- SOURCE EXTRACT -
----------------
The first thing that you might note while reading this manga is just how video game-esque its narrative feels, with frequent short but intense bursts of zombie-splattering action offset by periods of explanation or character development to keep the story movie forward. This gaming aesthetic spills right the way down to the introduction to this volume, which lists the weapons available to our heroes and heroines as per some kind of first-person shooter.
Given that focus on blood and guts action, it probably won't surprise you to hear that Highschool of the Dead isn't exactly a "deep" outing - sound effects frequently threaten to outnumber words of dialogue on a page, and the story as a whole will be familiar to anyone who has ever watched a zombie horror movie. This isn't meant as a criticism however - Highschool of the Dead's artwork is at its best in depicting its often spectacular set pieces, and there's enough mindless glee to be had from its depictions of violence against the undead with the odd glimpse of fan service (which is never overbearing incidentally) to keep things enjoyable throughout this predictable yet relentlessly entertaining first volume.
If you're a fan of zombie horror and a fan of manga, then this is a no-brainer with every pun intended - you won't want to miss Highschool of the Dead. If you're a less hardcore lover of its genre, then a little more consideration will be required as to whether the opening volume of this series is for you; it has some nice character designs and fluid artwork in places, but whether this is enough to offset the "seen it all before" plot depends on whether you prefer to read manga solely for its writing or simply for some fun "downtime" at the end of a long day. As a slice of simple, popcorn entertainment in printed form, this volume makes a pretty good show of itself.
----------------
- TASK INPUT -
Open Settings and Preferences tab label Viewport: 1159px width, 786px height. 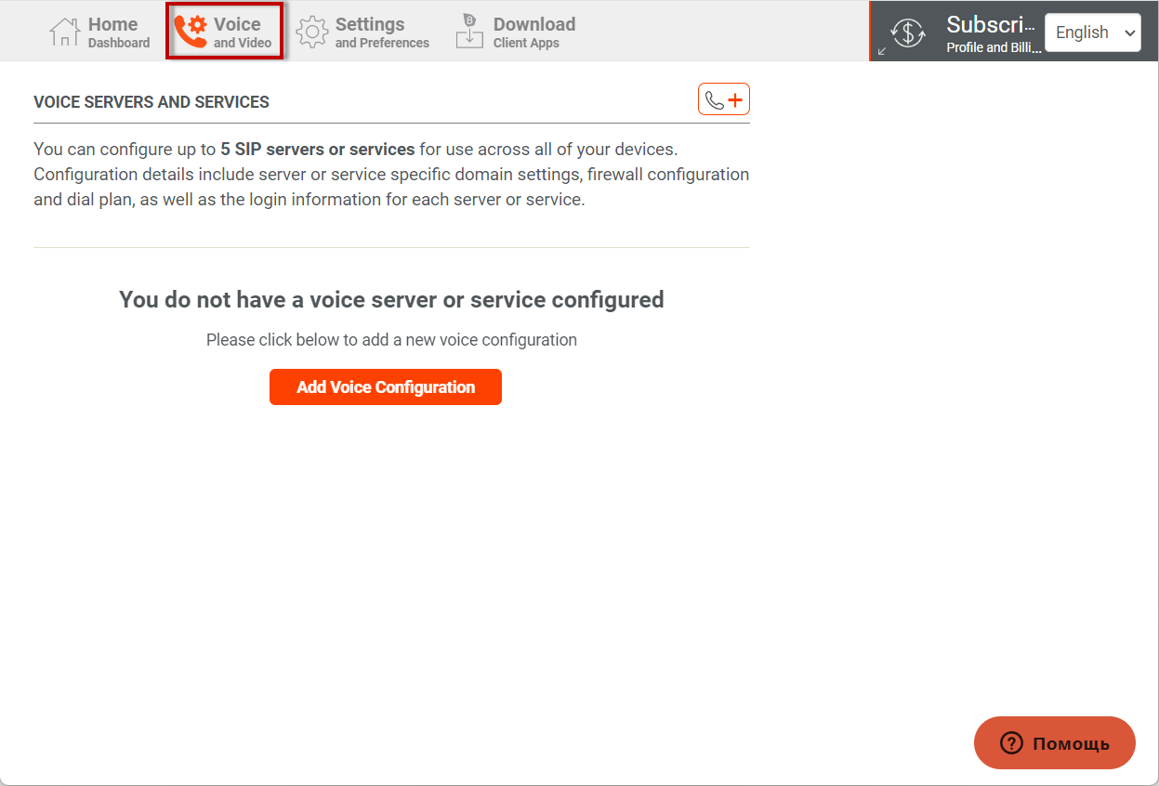382,33
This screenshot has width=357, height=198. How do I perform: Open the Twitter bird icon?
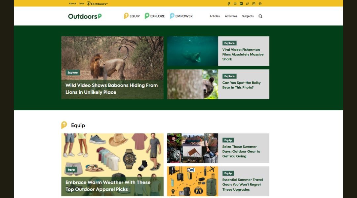(x=248, y=4)
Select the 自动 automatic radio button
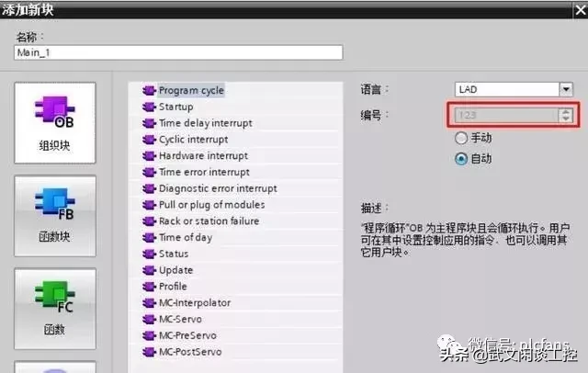 point(461,159)
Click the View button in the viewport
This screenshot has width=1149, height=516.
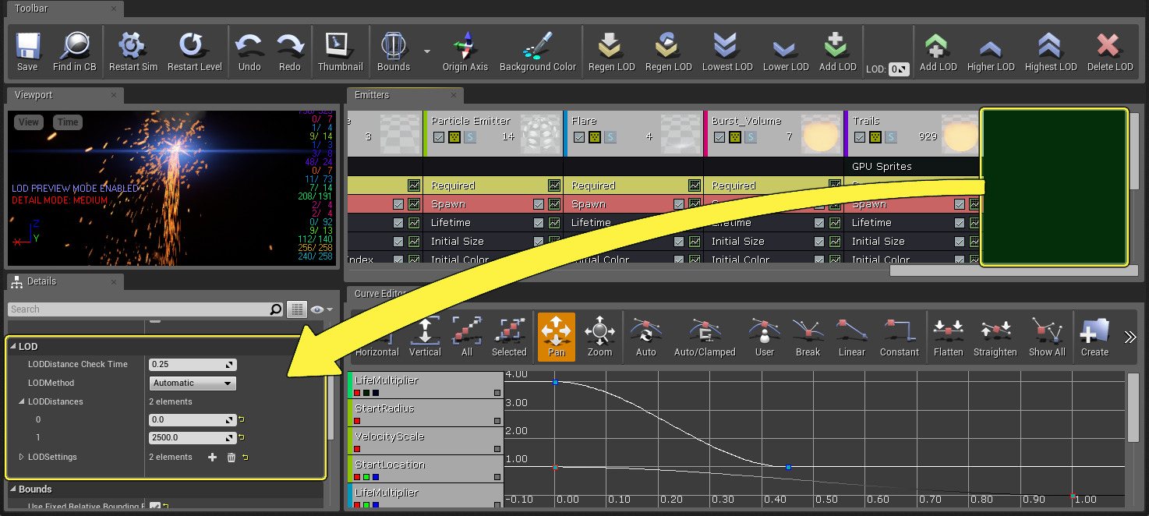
----------------
- INSTRUCTION 1 -
Answer these questions from the manga review:
(a) What does the introduction to this volume list?
(b) According to the review, what do sound effects frequently threaten to outnumber on a page?
(c) Which two visual qualities does the review say the volume has in places?
- INSTRUCTION 2 -
Rewrite the entries from the line with "This screenshot has width=357, height=198." up to and including the last line of the entries as a Markdown table with the columns "No." and "Line", one line per row. Skip blank lines and omit the pictures.
The entries are unrelated to the manga review.

- RESULT 1 -
(a) It lists the weapons available to the heroes and heroines, as per some kind of first-person shooter.
(b) The words of dialogue.
(c) Nice character designs and fluid artwork.

- RESULT 2 -
| No. | Line |
|---|---|
| 1 | This screenshot has width=357, height=198. How do I perform: Open the Twitter bird icon? |
| 2 | (x=248, y=4) |
| 3 | Select the 自动 automatic radio button |
| 4 |  point(461,159) |
| 5 | Click the View button in the viewport |
| 6 | This screenshot has width=1149, height=516. |